The post-credits tag promise a sequel better than the original.
Sonic The Hedgehog ending
Paramount Pictures
By  · Published on February 17th, 2020

Ending Explained is a recurring series in which we explore the finales, secrets, and themes of interesting movies and shows, both new and old. In this entry, we dig into the ending of Sonic the Hedgehog. 


There are two kinds of adaptations: the suffocatingly reverential (Sin City, 300); and the loosey-goosey that hope to capture the spirit of the piece if not the actual piece (Coraline, Apocalypse Now). Sonic the Hedgehog, with its introduction of parental owl guardians and a bright, beaming James Marsden smile, falls into the latter. You either roll with it or you don’t. The choice is yours, and whatever your response, I won’t argue with you.

Personally, I went with it.

Ben Schwartz, wearing the body of the blue speedball, delivers the rapid, practically uncontainable enthusiasm of the character I’ve come to know from the games, cartoons, and comics, and I was delighted to see him tearing up the roads of our planet. Jim Carrey falling back into a mode we haven’t seen him in since the mid-90s gave me a nostalgic little ping as well, and it was enough to mask the fact that his Dr. Robotnik/Eggman bears very little resemblance to his source material counterpart.

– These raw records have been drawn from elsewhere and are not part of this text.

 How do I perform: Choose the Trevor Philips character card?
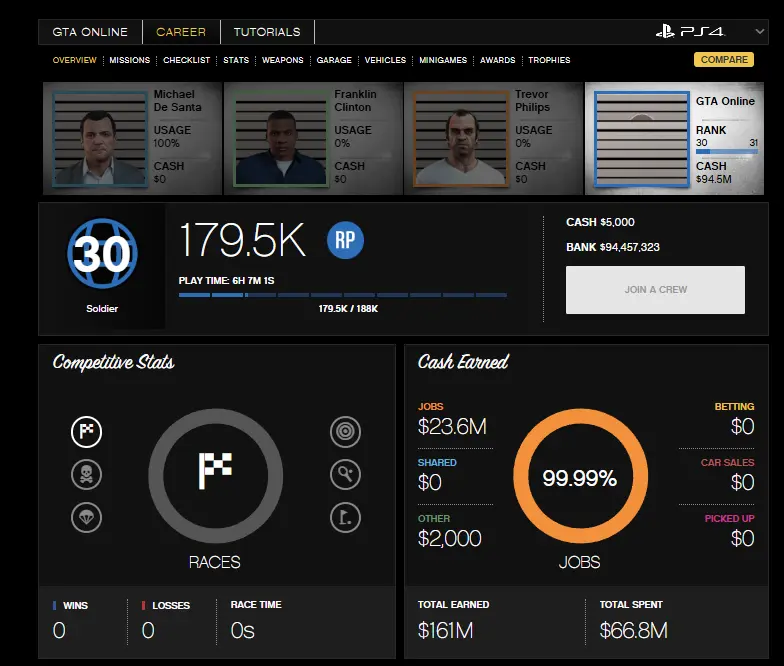[x=492, y=138]
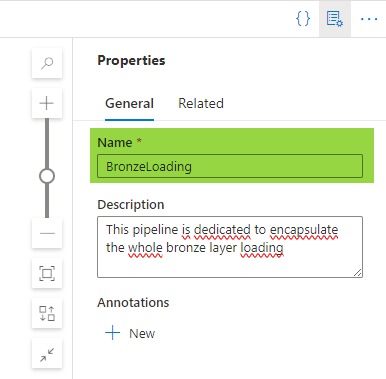Click the Description field label
386x379 pixels.
click(131, 204)
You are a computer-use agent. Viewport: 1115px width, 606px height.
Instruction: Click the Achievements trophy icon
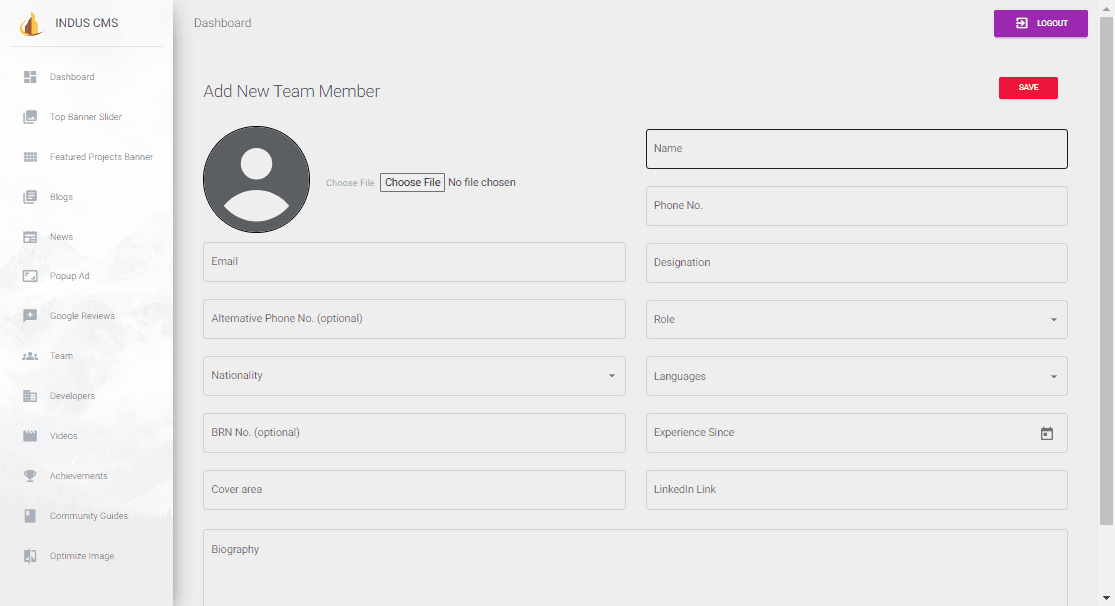point(30,476)
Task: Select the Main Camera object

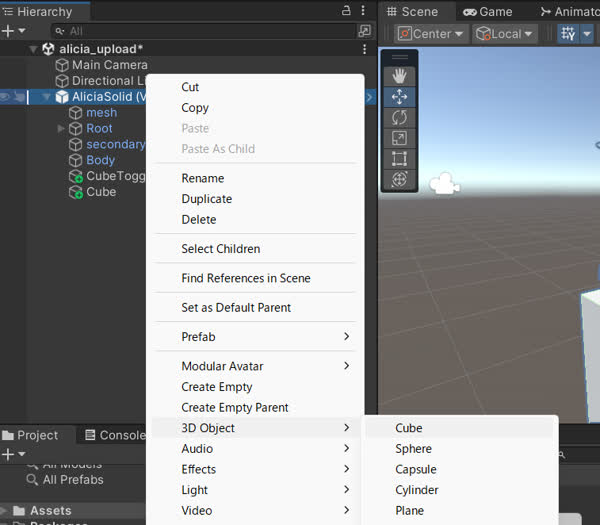Action: pyautogui.click(x=109, y=65)
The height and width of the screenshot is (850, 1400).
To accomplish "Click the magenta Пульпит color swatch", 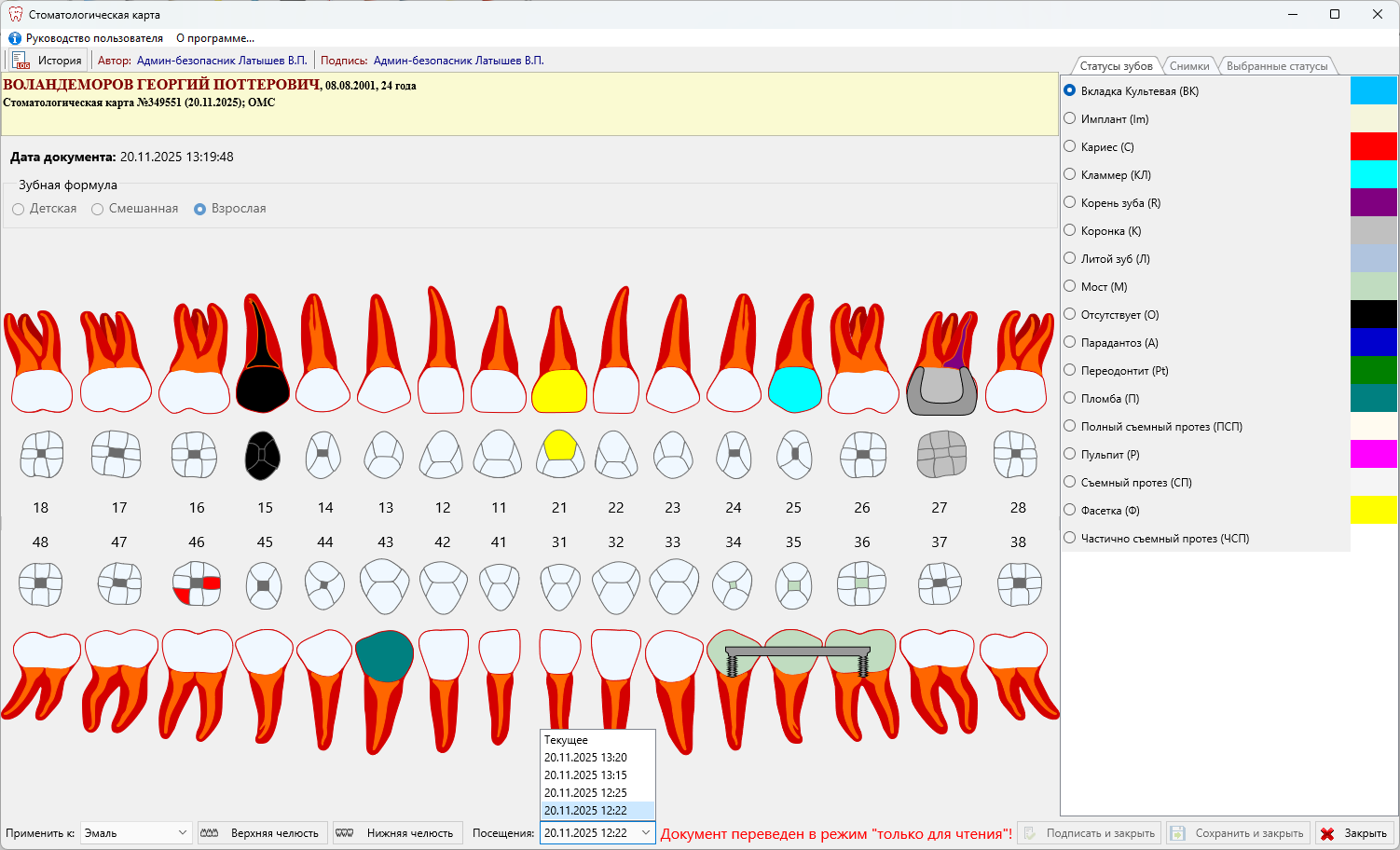I will click(x=1373, y=454).
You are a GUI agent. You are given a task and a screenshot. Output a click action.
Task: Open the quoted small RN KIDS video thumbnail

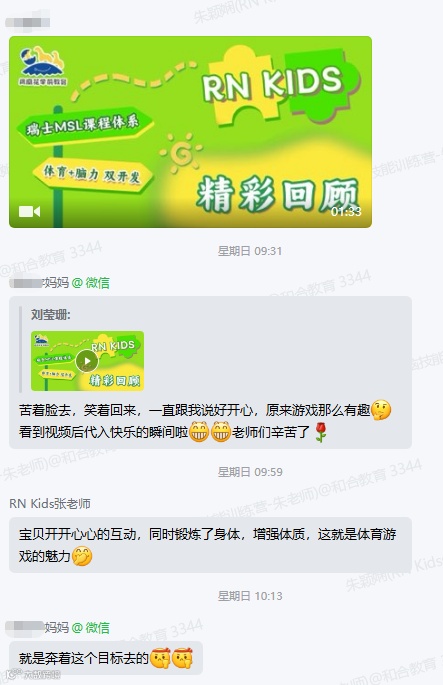coord(87,361)
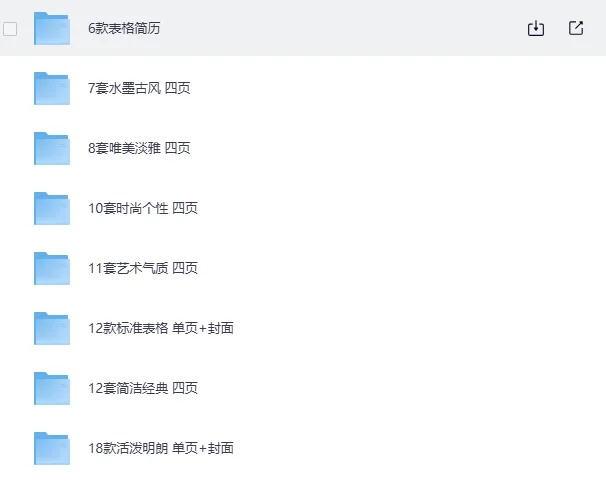Click the 7套水墨古风 四页 folder icon
The height and width of the screenshot is (490, 606).
pyautogui.click(x=51, y=88)
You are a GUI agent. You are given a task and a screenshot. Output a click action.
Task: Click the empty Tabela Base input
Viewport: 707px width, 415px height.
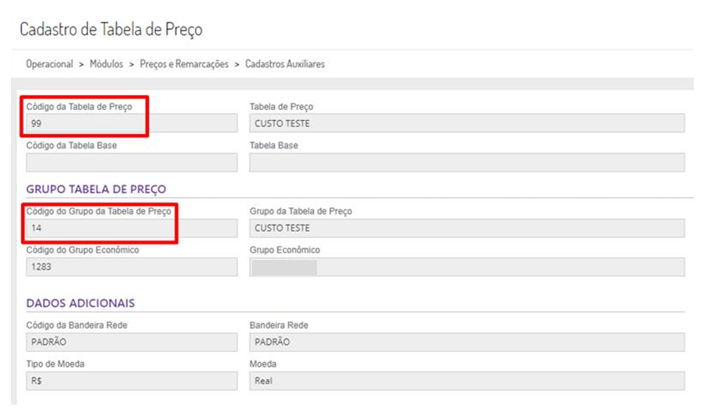pos(466,162)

Besides, in the final moments of the film, we’re given a glimmer of hope, suggesting that a sequel (all but guaranteed by its box office success) could delve deeper into the recognizable mythology of the games and comics.

First, we get a proper display of the Mushroom Hill Zone that Sonic once thought he would be forced to retreat upon but eventually banished Dr. Robotnik to when he tossed the chump’s behind through a ring portal. The mad scientist has gone full-Colonel Kurtz, shaving his scalp to its skin and growing his mustache to utterly cartoonish lengths. Still wrapped in the scraps of his flight suit, Robotnik finally looks like the demented creature we know and love.

Presumably, while Sonic is living his best life as the adopted son of Tom (Marsden) and Maddie (Tika Sumpter), Robotnik is chopping up the mushroom forests, squirreling away the best fungi for his nefarious purposes. Talking to his only companion, a lifeless rock, Robotnik explains how he’ll be off this planet by Christmas. He’s still in possession of an electric blue quill torn from Sonic’s back, and in combination with the mushrooms he’s foraging, he’ll be able to plot his escape.

Doctor Ivo “Eggman” Robotnik was created as a Sega company mascot before he was ever placed opposite Sonic the Hedgehog in the games. He’s a fairly basic kooky scientist type hellbent on universal domination with only one blue speck of fuzz standing in his way. He uses his 300 IQ to craft diabolical robotic drones called badniks (several of which we get to see in play within the film) to thwart his archnemesis, but like all good bad guys, he can never seem to be smart enough to win the day.

How he carves a path back to Earth using Sonic’s magic quill and a bag of mushrooms, I have no idea, but the hows are not really important at this point. What’s exciting is that the goofy, bald, mustachioed demon will be back, and he’ll be crazier than ever. If you thought Jim Carrey was already cranked to eleven in his performance in this first movie, you ain’t seen nothing yet. Prepare yourselves.

Don’t worry. Sonic won’t be alone in this fight. Not only will he have Tom and Maddie by his side, but the sequel will also pair him with a familiar furry face.

During the mid-credits sequence, on a high Montana mountaintop, a ring portal opens. Hopping from another space and time is a flighty two-tailed fox carrying some kind of tracking device. If you were in a theater crowded with children, you heard the entire audience erupt in delight. This rascal is Tails, the classic Robin to Sonic’s Batman.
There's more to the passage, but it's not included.